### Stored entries
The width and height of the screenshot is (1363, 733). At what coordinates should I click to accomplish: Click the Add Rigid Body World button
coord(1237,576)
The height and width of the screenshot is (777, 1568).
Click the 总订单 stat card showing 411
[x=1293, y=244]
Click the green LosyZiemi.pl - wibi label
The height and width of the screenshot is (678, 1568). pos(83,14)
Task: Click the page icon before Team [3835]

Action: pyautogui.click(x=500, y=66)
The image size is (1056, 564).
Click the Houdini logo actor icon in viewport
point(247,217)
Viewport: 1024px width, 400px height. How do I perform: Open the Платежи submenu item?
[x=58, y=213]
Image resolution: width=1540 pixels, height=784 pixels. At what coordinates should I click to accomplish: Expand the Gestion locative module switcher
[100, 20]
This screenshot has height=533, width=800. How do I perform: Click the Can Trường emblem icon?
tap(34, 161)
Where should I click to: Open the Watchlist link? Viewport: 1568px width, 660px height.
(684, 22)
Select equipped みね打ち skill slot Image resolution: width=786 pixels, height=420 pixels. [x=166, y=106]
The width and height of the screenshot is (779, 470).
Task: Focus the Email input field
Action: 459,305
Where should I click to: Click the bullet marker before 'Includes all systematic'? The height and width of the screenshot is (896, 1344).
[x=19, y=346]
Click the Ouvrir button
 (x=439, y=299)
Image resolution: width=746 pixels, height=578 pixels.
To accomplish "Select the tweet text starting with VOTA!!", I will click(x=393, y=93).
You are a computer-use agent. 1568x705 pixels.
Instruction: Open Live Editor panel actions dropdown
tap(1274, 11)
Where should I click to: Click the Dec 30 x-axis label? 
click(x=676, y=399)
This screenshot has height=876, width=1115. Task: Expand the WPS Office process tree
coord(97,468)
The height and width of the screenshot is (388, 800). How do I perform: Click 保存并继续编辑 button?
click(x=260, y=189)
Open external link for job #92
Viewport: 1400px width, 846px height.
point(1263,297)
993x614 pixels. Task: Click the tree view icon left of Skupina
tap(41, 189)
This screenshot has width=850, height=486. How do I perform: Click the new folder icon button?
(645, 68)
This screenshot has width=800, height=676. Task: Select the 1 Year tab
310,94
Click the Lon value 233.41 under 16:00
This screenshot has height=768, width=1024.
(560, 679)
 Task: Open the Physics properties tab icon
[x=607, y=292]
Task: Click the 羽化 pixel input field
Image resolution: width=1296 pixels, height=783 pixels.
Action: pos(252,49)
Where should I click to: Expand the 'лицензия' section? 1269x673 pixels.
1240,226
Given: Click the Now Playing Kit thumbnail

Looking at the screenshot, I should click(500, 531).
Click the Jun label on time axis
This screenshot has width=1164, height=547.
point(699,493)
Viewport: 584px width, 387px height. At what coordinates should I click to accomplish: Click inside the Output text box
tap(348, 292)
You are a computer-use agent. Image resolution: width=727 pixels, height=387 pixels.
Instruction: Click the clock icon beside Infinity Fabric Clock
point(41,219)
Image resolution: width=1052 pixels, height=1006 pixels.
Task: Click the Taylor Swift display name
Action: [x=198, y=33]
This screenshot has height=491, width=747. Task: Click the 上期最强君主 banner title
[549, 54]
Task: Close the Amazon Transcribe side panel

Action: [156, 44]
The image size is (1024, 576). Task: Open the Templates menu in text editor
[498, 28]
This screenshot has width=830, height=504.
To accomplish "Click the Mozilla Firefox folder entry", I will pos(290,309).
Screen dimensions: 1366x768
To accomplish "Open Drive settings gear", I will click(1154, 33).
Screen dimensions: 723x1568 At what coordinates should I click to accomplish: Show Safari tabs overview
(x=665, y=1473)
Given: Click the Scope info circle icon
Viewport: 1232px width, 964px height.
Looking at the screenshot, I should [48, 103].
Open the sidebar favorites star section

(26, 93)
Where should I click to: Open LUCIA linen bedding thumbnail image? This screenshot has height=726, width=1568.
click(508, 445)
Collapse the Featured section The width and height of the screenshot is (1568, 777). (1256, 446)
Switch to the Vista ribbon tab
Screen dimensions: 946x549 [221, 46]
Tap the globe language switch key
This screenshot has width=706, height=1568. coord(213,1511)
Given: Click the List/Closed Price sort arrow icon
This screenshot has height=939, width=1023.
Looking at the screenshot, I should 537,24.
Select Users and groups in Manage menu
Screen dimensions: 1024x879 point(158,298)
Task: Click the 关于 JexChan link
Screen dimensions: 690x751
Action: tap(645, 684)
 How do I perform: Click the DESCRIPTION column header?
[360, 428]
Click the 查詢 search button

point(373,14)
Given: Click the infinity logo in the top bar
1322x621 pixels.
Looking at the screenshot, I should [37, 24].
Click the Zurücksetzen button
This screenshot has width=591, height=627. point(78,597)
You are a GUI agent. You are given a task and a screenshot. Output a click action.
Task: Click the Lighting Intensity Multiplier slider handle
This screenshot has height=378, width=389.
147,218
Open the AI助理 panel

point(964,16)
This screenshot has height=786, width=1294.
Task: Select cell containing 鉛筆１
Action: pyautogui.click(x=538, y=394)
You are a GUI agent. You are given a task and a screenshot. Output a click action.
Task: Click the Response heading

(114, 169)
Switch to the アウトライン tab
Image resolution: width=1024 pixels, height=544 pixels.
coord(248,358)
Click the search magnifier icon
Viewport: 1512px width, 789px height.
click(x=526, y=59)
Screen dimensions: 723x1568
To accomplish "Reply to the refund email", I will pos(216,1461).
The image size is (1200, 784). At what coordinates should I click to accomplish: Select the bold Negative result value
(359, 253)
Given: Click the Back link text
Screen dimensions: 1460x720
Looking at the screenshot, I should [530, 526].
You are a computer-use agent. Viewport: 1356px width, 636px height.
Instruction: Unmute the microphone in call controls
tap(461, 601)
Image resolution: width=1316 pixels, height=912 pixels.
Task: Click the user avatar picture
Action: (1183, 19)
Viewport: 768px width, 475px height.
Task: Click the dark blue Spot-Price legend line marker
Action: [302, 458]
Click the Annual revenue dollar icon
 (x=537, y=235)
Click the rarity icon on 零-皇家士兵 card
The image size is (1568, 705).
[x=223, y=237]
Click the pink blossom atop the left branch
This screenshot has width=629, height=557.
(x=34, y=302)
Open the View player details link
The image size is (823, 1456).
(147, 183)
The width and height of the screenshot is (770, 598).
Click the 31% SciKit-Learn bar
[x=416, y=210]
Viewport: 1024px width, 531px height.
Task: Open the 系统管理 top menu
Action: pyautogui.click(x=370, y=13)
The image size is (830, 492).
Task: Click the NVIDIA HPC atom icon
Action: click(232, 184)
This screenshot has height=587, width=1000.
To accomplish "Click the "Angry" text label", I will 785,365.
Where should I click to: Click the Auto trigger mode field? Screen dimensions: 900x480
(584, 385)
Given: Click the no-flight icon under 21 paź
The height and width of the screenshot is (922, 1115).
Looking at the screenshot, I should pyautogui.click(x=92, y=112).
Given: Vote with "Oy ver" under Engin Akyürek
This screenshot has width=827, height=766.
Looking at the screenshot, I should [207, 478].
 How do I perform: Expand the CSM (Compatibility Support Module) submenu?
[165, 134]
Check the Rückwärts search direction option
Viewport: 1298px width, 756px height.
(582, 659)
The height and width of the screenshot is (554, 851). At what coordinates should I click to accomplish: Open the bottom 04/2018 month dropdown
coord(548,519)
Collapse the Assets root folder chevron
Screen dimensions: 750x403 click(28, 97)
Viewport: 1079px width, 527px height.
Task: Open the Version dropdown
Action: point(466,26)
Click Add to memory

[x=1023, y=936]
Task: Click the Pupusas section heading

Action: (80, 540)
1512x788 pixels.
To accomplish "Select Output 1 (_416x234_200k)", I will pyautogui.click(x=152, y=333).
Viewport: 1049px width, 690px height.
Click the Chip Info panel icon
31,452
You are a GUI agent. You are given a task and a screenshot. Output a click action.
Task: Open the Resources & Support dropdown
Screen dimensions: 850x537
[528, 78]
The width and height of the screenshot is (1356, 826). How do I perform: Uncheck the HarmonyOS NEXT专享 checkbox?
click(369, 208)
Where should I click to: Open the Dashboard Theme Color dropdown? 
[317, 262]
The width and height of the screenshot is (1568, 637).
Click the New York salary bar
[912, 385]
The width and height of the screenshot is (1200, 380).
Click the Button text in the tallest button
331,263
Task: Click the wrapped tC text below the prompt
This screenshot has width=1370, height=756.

### Your assignment
Please give back the records exactly as written, beginning at the first line and including the line that holds "Image resolution: width=746" as the last.

### Exercise output
The width and height of the screenshot is (1363, 733). At what coordinates should I click to accomplish: Click the Add Rigid Body World button
coord(1237,576)
The height and width of the screenshot is (777, 1568).
Click the 总订单 stat card showing 411
[x=1293, y=244]
Click the green LosyZiemi.pl - wibi label
The height and width of the screenshot is (678, 1568). pos(83,14)
Task: Click the page icon before Team [3835]

Action: pyautogui.click(x=500, y=66)
The image size is (1056, 564).
Click the Houdini logo actor icon in viewport
point(247,217)
Viewport: 1024px width, 400px height. How do I perform: Open the Платежи submenu item?
[x=58, y=213]
Image resolution: width=1540 pixels, height=784 pixels. At what coordinates should I click to accomplish: Expand the Gestion locative module switcher
[100, 20]
This screenshot has height=533, width=800. How do I perform: Click the Can Trường emblem icon?
tap(34, 161)
Where should I click to: Open the Watchlist link? Viewport: 1568px width, 660px height.
(684, 22)
Select equipped みね打ち skill slot Image resolution: width=786 pixels, height=420 pixels. [x=166, y=106]
The width and height of the screenshot is (779, 470).
Task: Focus the Email input field
Action: 459,305
Where should I click to: Click the bullet marker before 'Includes all systematic'? The height and width of the screenshot is (896, 1344).
[x=19, y=346]
Click the Ouvrir button
 (x=439, y=299)
Image resolution: width=746 pixels, height=578 pixels.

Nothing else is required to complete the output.